Data excerpts:

=== Section Start ===

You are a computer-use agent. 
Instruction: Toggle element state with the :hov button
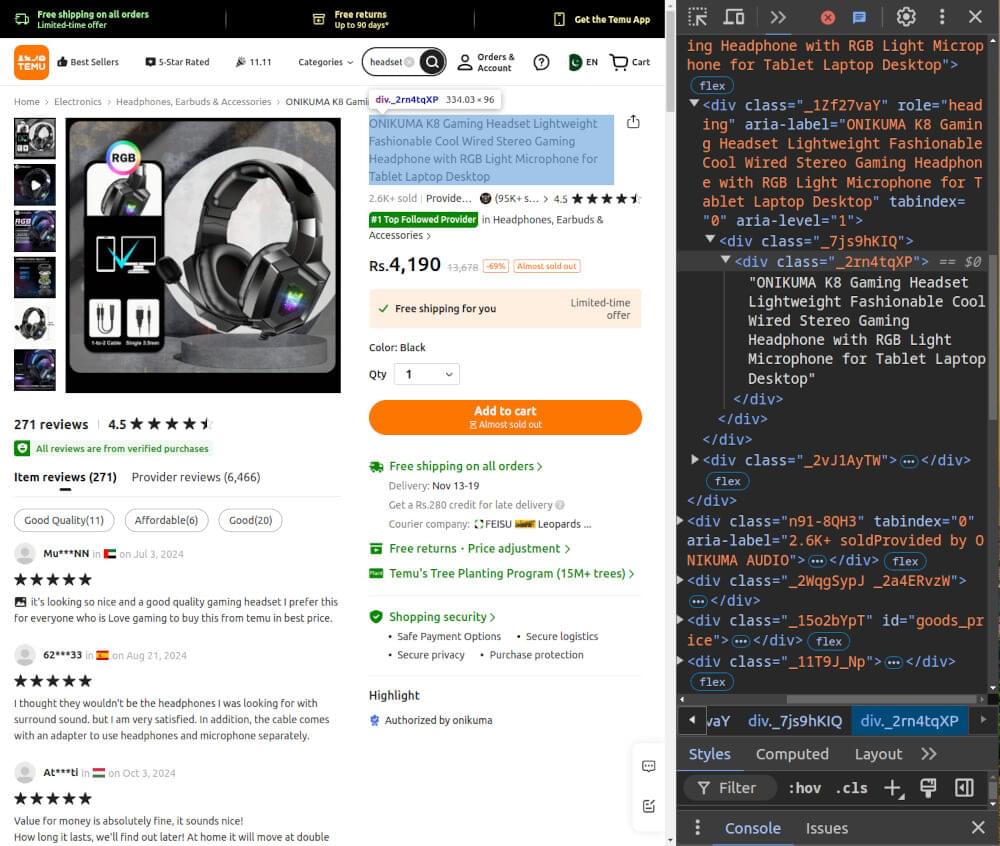coord(804,788)
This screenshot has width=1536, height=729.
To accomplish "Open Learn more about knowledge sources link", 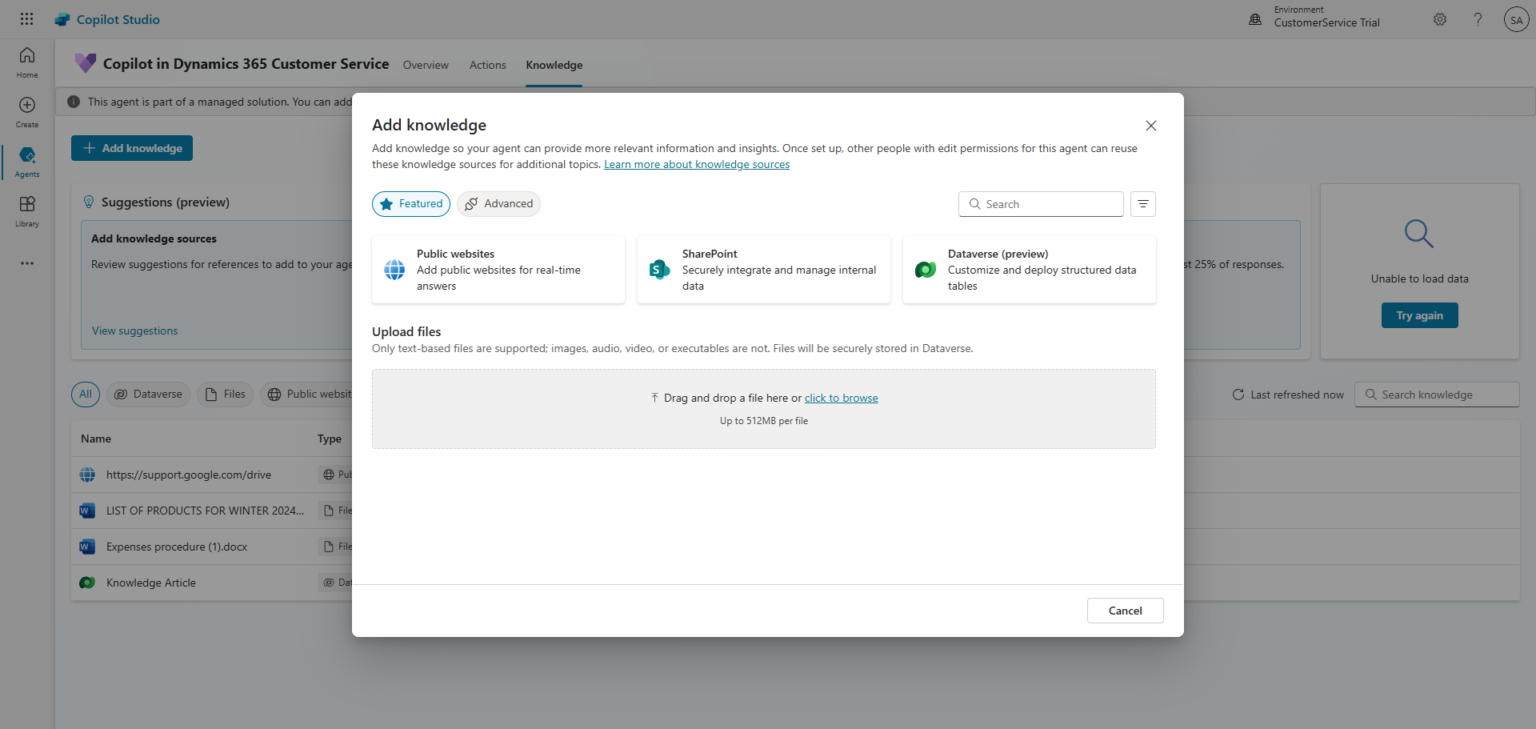I will (696, 164).
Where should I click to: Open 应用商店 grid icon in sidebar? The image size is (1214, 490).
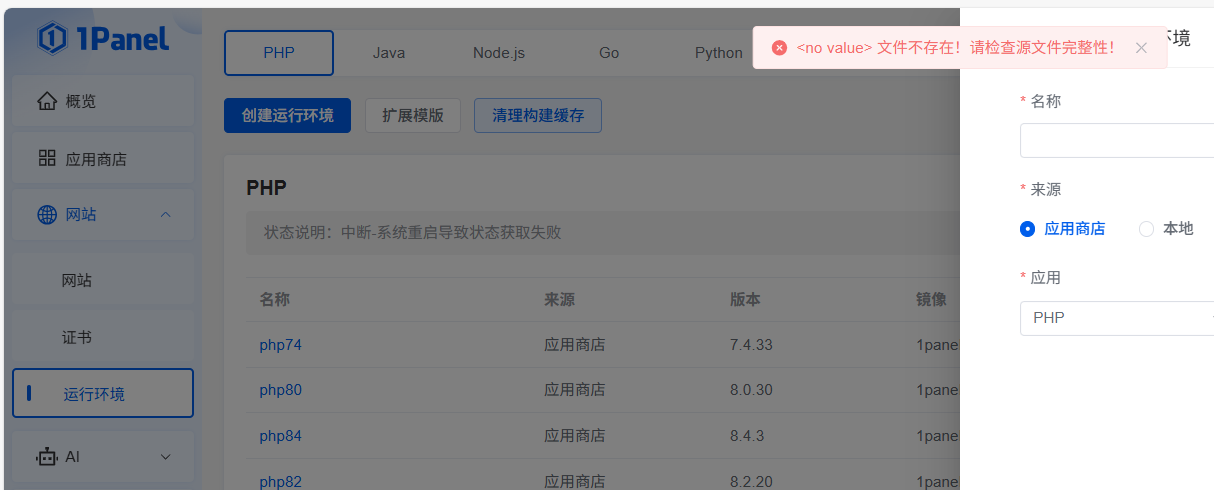coord(46,158)
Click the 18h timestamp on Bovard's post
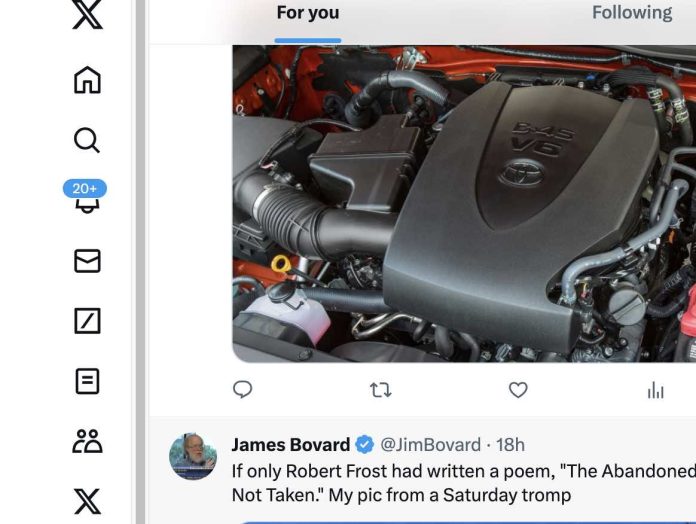 (510, 445)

=== Section End ===

TRY IT - Your output should be only the lines from the line with "Where should I" through the end of the data, exactly as they stand, and no pictures.

RESPONSE BELOW -
Where should I click to: Open 应用商店 grid icon in sidebar? The image size is (1214, 490).
coord(46,158)
Click the 18h timestamp on Bovard's post
 (510, 445)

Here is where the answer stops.